Personal Perspective: A devaluation of direct care workers is creating a crisis.

Key points

  • Our care system is in crisis, from a shortage of available services to reports of abuse and neglect.
  • Direct service professionals (DSP) perform demanding, unpredictable, and risky work.
  • In Massachusetts, the median hourly pay for those who provide direct care ranges from $15 to $17 an hour.
  • We need improved working conditions, including higher wages and better training, for direct care jobs.

Underneath my calm façade, the anxiety is overwhelming. It happens every time, unfailingly, whenever my husband and I drop off my son at his group home after he visits us.

My son is a 25-year-old young man with profound autism. He has limited language and life skills and challenging behaviors that need 24/7 care and supervision.

iStock/Credit Fotostorm
Man Embracing his Friend
Source: iStock/Credit Fotostorm

When we leave the group home, we say goodbye to the on-duty staff, the direct service professionals (DSP) who work with my son and the other residents, supervising and supporting them in the activities of daily living. From toileting and dressing to dealing with aggressive and self-injurious behaviors, they do it all.

As family members advocating for our vulnerable loved ones, we have a complicated relationship with those who provide direct care, a mix of appreciation and unease. We are grateful to them, these strangers who have taken on the physically and mentally demanding, unpredictable, and, at times, risky work of caring for adults with intellectual and developmental disabilities (IDD). At the same time, we fret about the quality of their labor. After all, these jobs ask for a great deal in comparison to what they give in pay, benefits, security, and status. Can we reasonably expect a high level of skill, commitment, and motivation from DSPs under these conditions?

Our care system is in crisis. From a shortage of available services for those who desperately need them to disturbing reports of abuse and neglect, the service system for adults with disabilities is in turmoil. There are many layers to the crisis, but at its core is the devaluation of the labor of direct care, the failure to give it the kind of recognition it deserves. Any meaningful reform has to start here, with greater rewards and respect for those who provide services to adults with disabilities. As a parent, I am viscerally aware of how my son’s well-being and that of the workers who provide him with direct care are deeply interwoven.

Health care support and direct care occupations are largely populated by women, people of color, and immigrants. Those working with my son in these positions since his teenage years have been immigrant men from Africa and the Caribbean. For them, these jobs, spurned as low-paid, low-status, and unpleasant work by others, provide a foothold into the U.S. labor market.

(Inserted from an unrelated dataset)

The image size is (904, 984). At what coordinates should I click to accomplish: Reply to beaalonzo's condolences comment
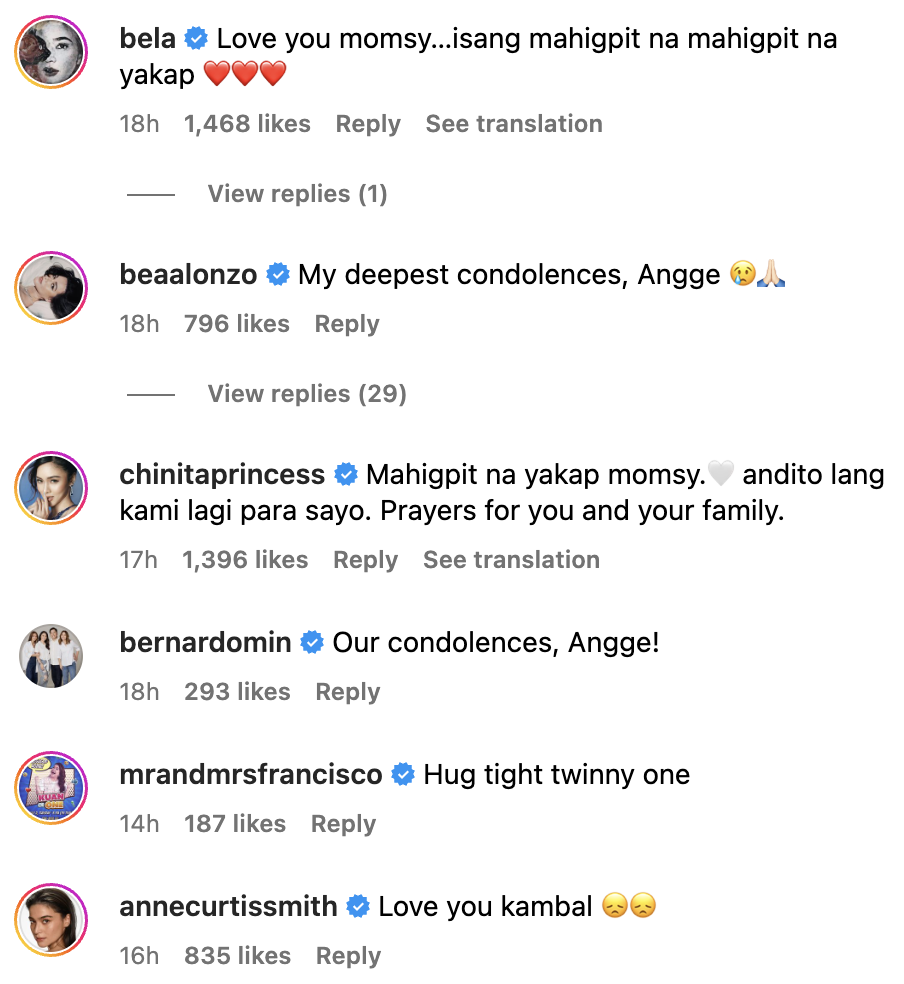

To learn more about direct IDD care, I decided to put my training as a sociologist to use and interview people in these jobs. Muneer, who spoke to me on condition of anonymity, has been living in Massachusetts and working in the field for over five years. With a Master’s in Business Administration from his home country in Africa, he had no experience working with persons with disabilities before coming to the U.S. Like other highly educated African immigrants who have no option but to move into entry-level care jobs, his home country credentials did not translate into opportunities in the U.S. labor market.

Muneer derives great satisfaction from his work in direct IDD care, even though he never imagined himself doing it before coming to the U.S. He feels deeply connected to many of those he takes care of and has come to appreciate their individual personalities. Similar to what University of Connecticut sociologist Fumilayo Showers describes in her research on West African immigrants in disability care jobs, Muneer feels that he has grown as a person and developed a newfound respect and appreciation for those with disabilities.

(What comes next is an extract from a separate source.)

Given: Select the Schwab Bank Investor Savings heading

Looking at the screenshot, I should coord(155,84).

Soon after arriving in the U.S., Muneer began a job as a staff member at a residential home for young men with disabilities through the referrals of fellow immigrants from his home country. The first few weeks were overwhelming, as he learned about the specific needs of the men at the home. He learned that one man had a habit of trying to lock the staff out of the house and another had meltdowns whenever anyone tried to button his jacket. He felt ill-prepared by the agency training and orientation, which had focused mostly on rules and policies instead of the actual tasks of care. In a 2023 survey, over half of direct service professionals (DSPs) in IDD care indicated that the onboarding process for their jobs had been inadequate.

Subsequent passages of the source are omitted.